[start of Listed records]
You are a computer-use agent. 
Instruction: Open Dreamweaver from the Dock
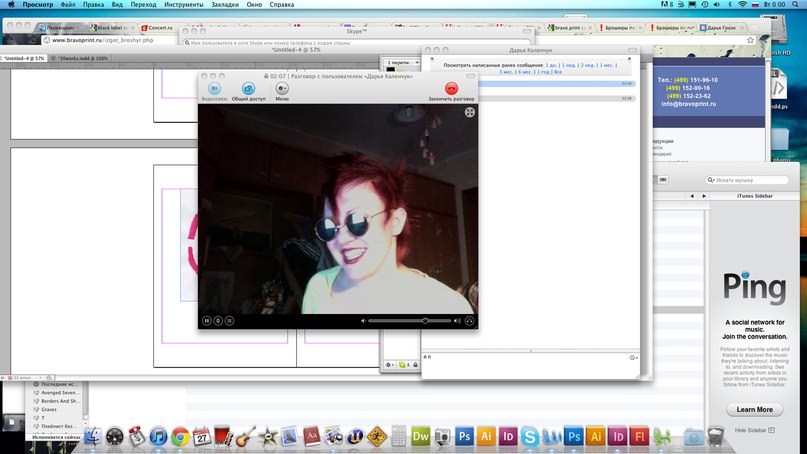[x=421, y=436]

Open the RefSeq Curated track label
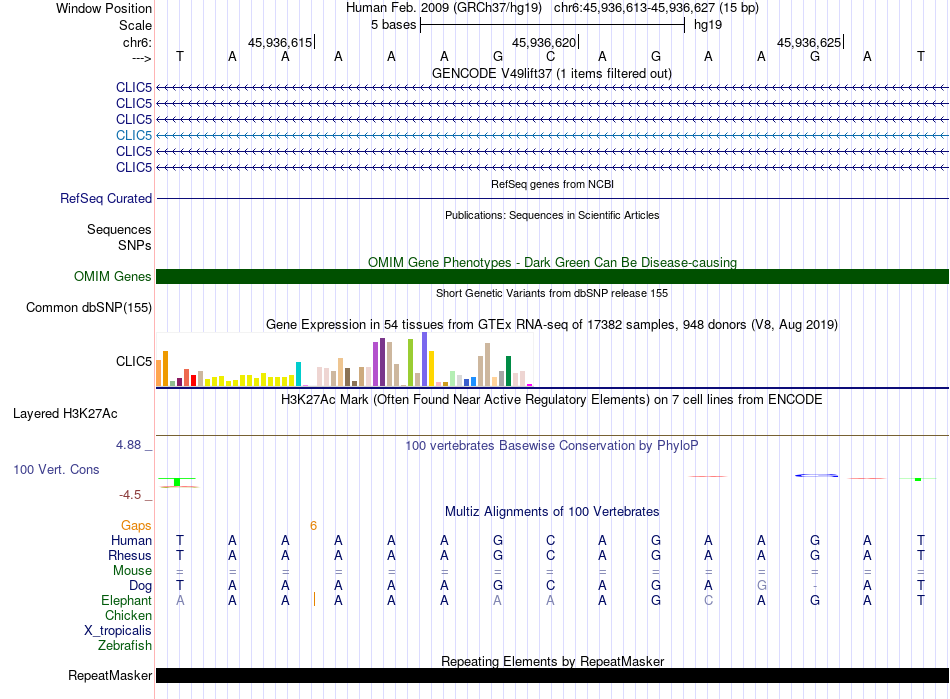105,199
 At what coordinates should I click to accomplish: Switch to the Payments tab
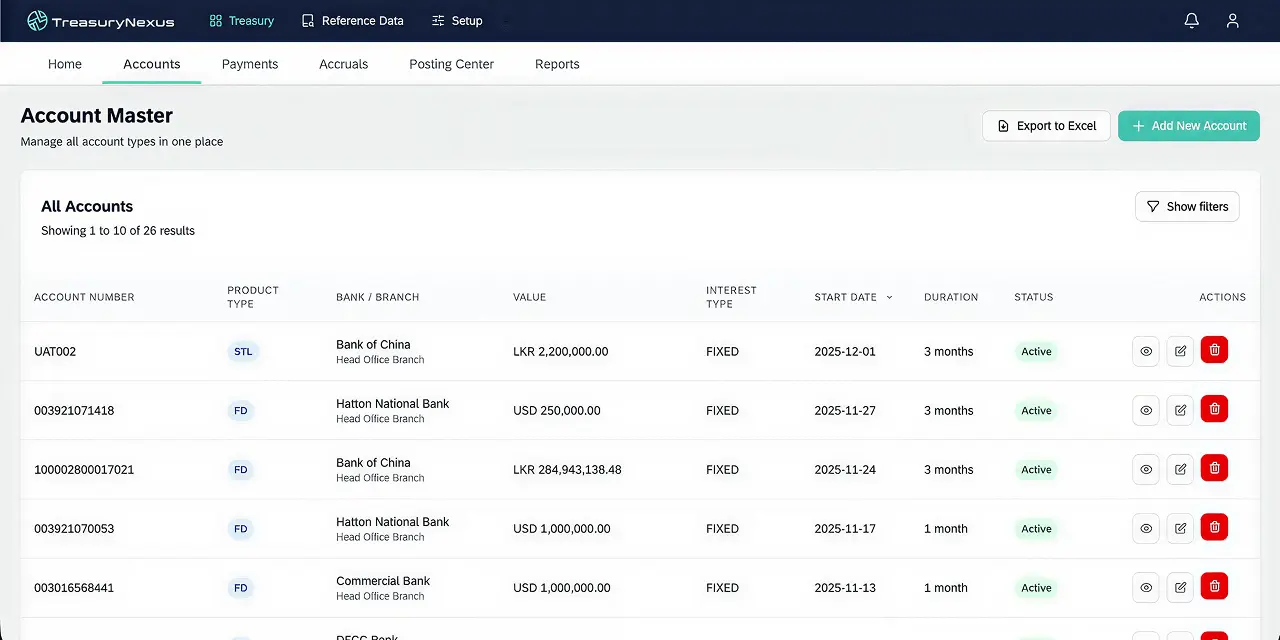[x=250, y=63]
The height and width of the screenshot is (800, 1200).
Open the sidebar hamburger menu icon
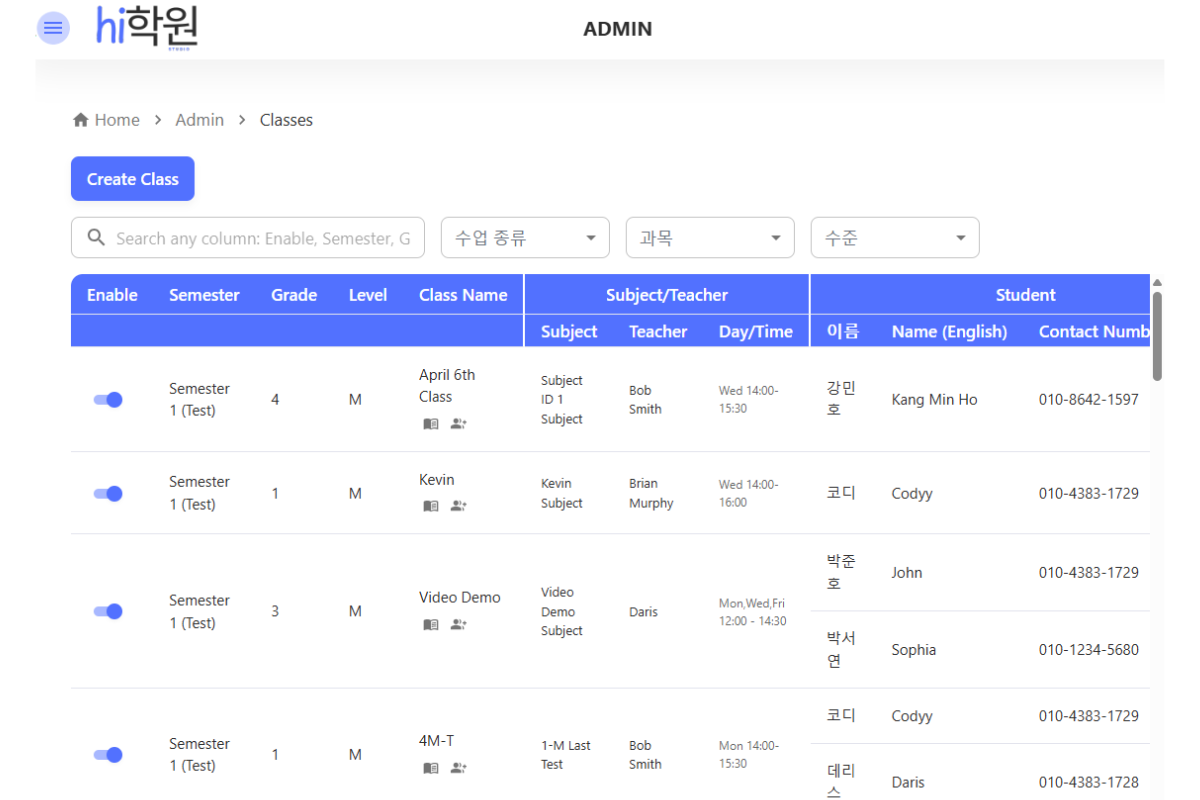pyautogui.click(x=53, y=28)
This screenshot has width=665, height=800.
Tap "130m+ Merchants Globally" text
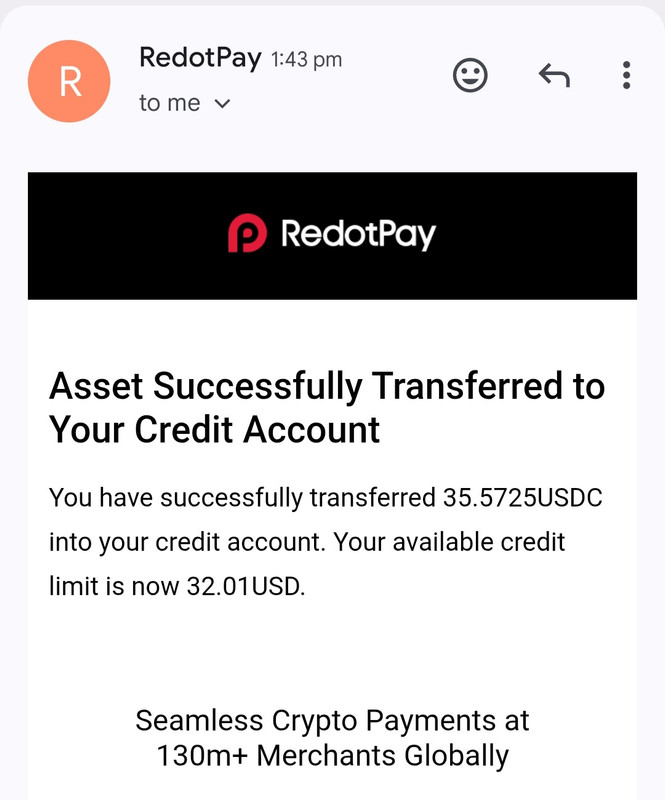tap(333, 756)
[end of Listed records]
Reproduce word for word the part of the records that opens with the line containing "This screenshot has width=665, height=800." and runs through the end of the records, leaving the pictures out of your answer.

◆ Full answer
This screenshot has width=665, height=800.
Tap "130m+ Merchants Globally" text
tap(333, 756)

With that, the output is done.